A soldier and a hair stylist meet in Panama, quit their jobs and fall in love. The soldier gets a new job playing trumpet at a bar and when an opportunity to advance his career in New York comes along, he goes alone. Initially a success, he develops an alcohol addiction and the hair stylist thinks that he is cheating on her. Can they save their relationship and his career?
This was alright for an old movie. The production quality was shit by the time it got to me. There was some pretty heavy dead air noise and video artifacts. The plot was interesting, although alcohol addiction films never really were my cup of tea. The characters were stereotypical and showed little depth. The duration was a little too long for me and the style was of the time. I rate it o.k. because I liked the first half, but the second half sucked.

Thursday, December 4, 2014

The Great Train Robbery (1903)

An American western by Edwin S. Porter.
Bandits force an operator of a railway station to stop a train so they can rob it. They tie him up, but he gets free while they are looting the locomotive and goes for help.
Apparently, this is the first western film ever made. I had to watch and review it for historical significance. It was silent with black and white video, but I've seen much worse. It was actually just right for 10 minutes of western. There were harriers, a train, a chase on horseback and an unlikely hero. I think that they communicated what they needed to get across quite well for 1903. I'm rating this adequate because there was some thought put into making it.

Monday, December 1, 2014

A Successful Failure (1934)

An American comedy drama directed by Arthur Lubin.
An old newspaper worker loses his job and a co-worker friend quits because of this.

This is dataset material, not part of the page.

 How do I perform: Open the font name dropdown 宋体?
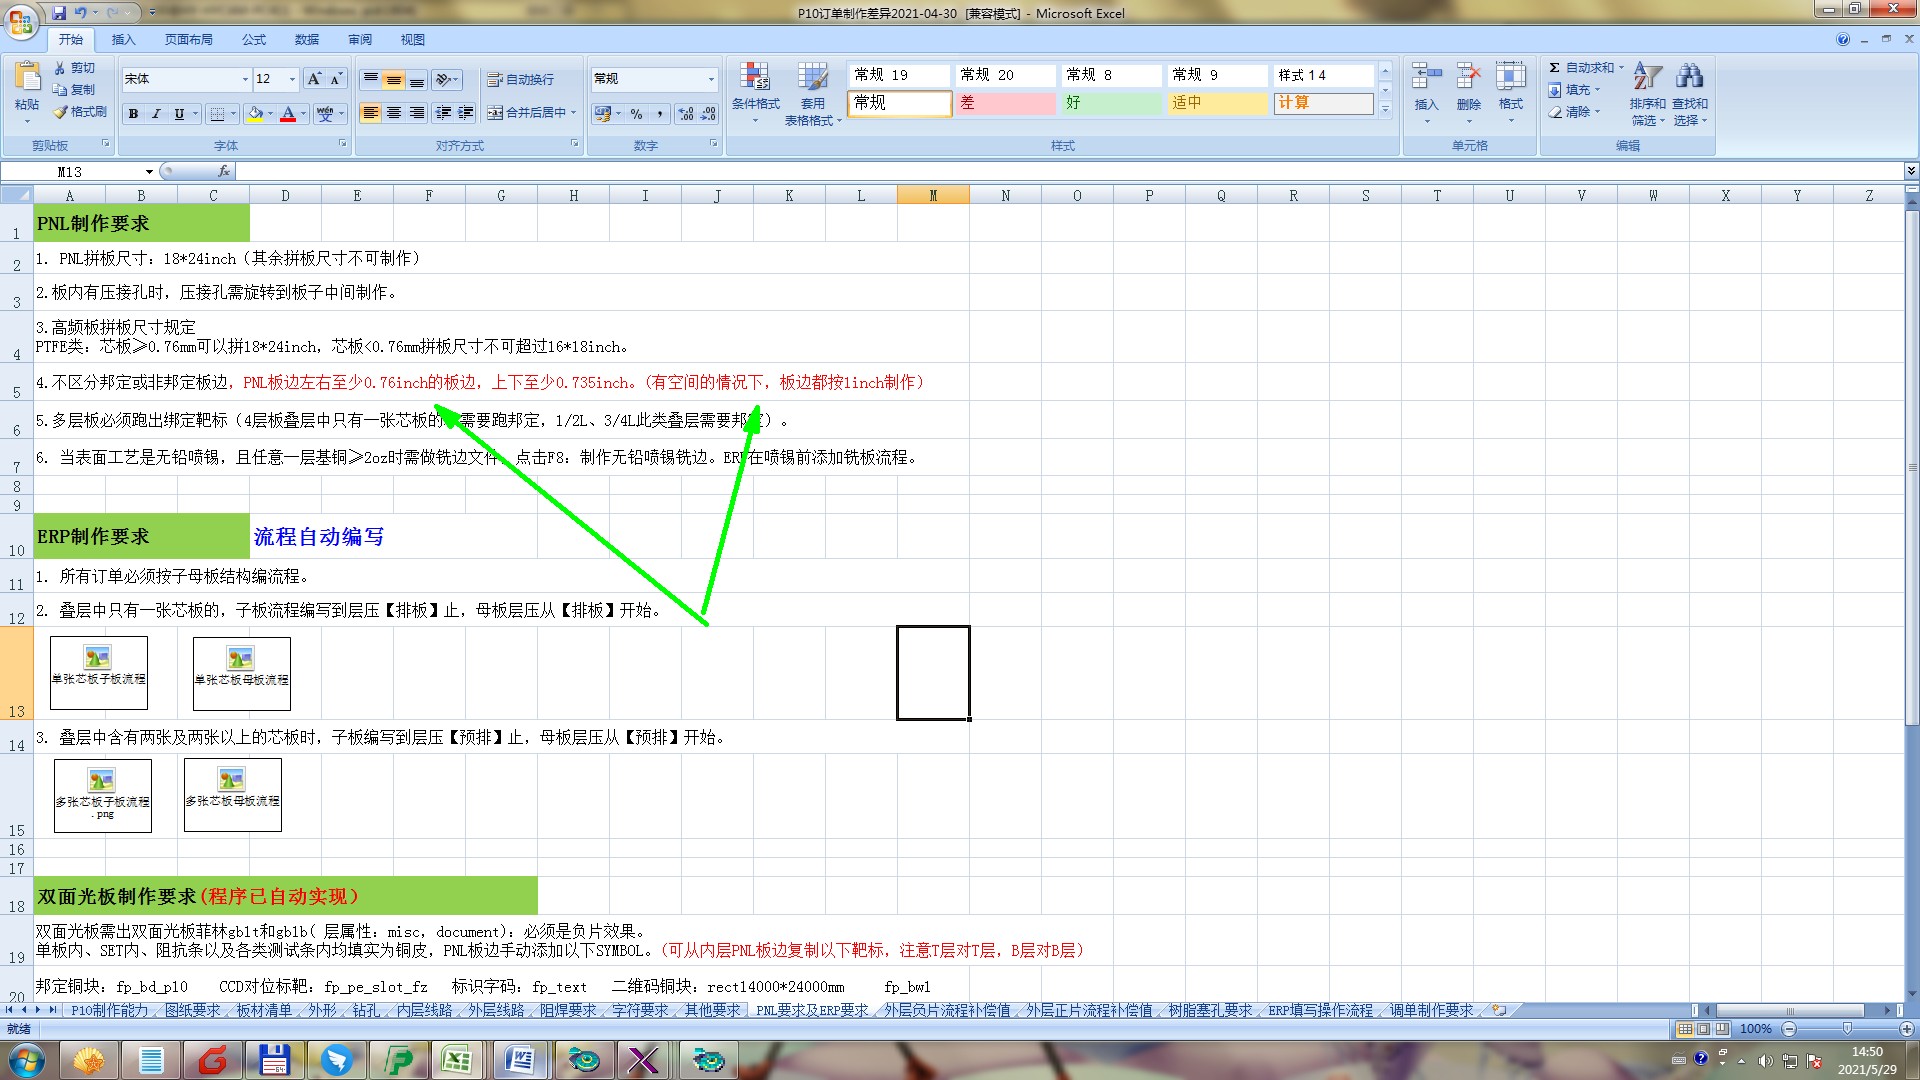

They decide to work together and end up doing a radio show. The older man's family micro-manages his life and the daughter is dating a man.
Boring. This was just way too boring and slow paced for me. The antique style, audio and video didn't help either. There were video artifacts where the actual film itself had been damaged. The plot was pretty vague in some areas and generally threadbare all around. The characters were annoying and shallow. At least it wasn't painful to watch. I rate it poor and would advise against viewing.

Speak Easily (1932)

An American comedy directed by Edward Sedgwick, starring Buster Keaton and Jimmy Durante.
A dorky professor thinks that he has inherited a vast sum of money and leaves his office for New York. On the way, he befriends and gains ownership of a theater group.
I could tell from the first few seconds that this would be terrible. I turned it off at 38:16 because the humor was the least funny I have ever seen and Jimmy Durante is annoying. Most of the "jokes" had to do with a disagreement between characters because of a misunderstanding. Physical "comedy" like putting an item on a luggage rack, only to have it fall on the person who put it there was also used. I rate this shit. DO NOT WATCH!